The black women mocked the men as they left and called them “Karens” as the video continued.
“The big black people scared us out,” one of the women said in a mocking tone in the video.
“No, you bullied us out,” one of the men replied.
After the two white students left the room, the black women went on a rant in the video where they explained that the multicultural center wasn’t for white students, too.
“We had to protect this space because ASU wasn’t,” one of the women said.
They also gave some enlightening definitions in their video.
“Multiculturalism doesn’t mean we all come together and hold hands… and s-t like that,” one of the women said.
The women bragged in the video about how they thought the white boys would get schooled when they made their complaint to the dean.
But they were very wrong.
The university brought both Qureshi and Tekola up on charges that they had violated the school’s code of conduct with their behavior towards the white students, The State Press reported.
A third woman was charged but she was ultimately cleared of everything.
But an ASU investigation found Tekola and Qureshi had violated a policy in the student code of conduct about “interfering with University activities,” The State Press reported.
The university ultimately gave both women a warning in November and ordered each of them to write a reflection on how they would handle something similar going forward and “facilitate a civil dialogue” about the purposes of a multicultural space by Dec. 15.
The letters from the university to the women said the problem wasn’t with the fact they disagreed with the Police Lives Matter stickers and other items the students had, it was their delivery and inability to have a civil conversation about it, The State Press reported.
“Neither your expression of disagreement with that sticker’s message, nor that student’s choice to affix the sticker to his computer, were considered as possible violations of the Student Code of Conduct,” the letters read.

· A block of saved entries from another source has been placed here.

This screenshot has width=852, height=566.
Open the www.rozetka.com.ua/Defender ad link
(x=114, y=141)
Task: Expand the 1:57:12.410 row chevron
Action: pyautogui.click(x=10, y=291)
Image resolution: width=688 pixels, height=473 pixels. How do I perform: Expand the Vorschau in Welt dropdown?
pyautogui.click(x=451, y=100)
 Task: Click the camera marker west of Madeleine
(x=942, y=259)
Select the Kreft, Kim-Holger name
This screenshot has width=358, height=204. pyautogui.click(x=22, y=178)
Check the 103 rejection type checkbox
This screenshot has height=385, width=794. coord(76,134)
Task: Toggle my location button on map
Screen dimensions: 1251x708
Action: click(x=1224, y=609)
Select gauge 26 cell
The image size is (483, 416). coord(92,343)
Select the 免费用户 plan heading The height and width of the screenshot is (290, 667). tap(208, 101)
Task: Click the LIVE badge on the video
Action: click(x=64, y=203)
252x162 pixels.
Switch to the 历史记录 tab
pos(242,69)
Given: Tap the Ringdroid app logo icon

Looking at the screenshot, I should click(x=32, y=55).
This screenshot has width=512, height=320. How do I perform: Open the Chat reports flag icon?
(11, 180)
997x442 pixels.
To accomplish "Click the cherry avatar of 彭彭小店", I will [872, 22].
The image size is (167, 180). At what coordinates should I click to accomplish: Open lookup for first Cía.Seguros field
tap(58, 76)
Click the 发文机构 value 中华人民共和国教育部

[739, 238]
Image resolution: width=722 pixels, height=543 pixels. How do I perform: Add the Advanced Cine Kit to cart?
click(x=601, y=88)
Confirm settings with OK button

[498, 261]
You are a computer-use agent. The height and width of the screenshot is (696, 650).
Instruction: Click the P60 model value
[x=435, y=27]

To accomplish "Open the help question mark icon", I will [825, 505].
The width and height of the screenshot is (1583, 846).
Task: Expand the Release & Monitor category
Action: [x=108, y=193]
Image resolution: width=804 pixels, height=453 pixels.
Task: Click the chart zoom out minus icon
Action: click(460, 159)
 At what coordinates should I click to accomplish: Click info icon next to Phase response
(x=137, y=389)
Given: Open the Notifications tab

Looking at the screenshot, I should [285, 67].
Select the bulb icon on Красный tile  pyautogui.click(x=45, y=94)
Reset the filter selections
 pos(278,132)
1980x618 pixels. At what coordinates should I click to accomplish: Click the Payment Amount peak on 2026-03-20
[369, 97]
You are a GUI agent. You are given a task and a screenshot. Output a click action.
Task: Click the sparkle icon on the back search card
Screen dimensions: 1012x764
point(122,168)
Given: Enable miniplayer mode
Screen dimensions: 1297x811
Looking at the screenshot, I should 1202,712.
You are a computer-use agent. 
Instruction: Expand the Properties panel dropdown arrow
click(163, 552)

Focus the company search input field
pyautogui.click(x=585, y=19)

“However, the university expects that such dialogues will be both respectful toward other parties and mindful of the setting in which they occur,” the letters continued. “In this instance, the confrontation captured on video was not respectful dialogue, and its heated nature in an enclosed space where numerous other students were studying caused disruption to their activities as well as to the previously quiet study activities of the students who you confronted.”
The women’s response to the request was to post a nine-minute video on social media to let the university administrators know exactly what they thought of their handling of things, FOX News reported.
“Dear White People, A.K.A. ASU — You openly discriminated against us on November 16 when you handed down your decision from your racially biased investigation,” Qureshi and Tekola said in the video posted to Instagram. “We’re being persecuted for defending our multicultural center from racism and sexism… ASU is a violent place.”
The women went on to accuse the university of racism in their video.
“ASU refuses to protect students of color, and the world needs to know how they treat us here on this campus when we push to make it a better place for all,” Tekola said in the video.
Tekola said that telling “students of color” to behave more civilly when they encounter “white supremacy and neo-Nazism” is “actually violent,” FOX News reported.
In this extremely bizarre video, the two female students who harassed two male students in a viral video, reveal that ASU found them guilty and they were punished. pic.twitter.com/1VD4QbvZSX
— Libs of Tik Tok (@libsoftiktok) December 29, 2021
The women also claimed to have received countless “rape, death and lynching threats” since the video of them bullying the white students went public.
Tekola and Qureshi both claimed they were suffering from “emotional and psychological violence” as a result, according to FOX News.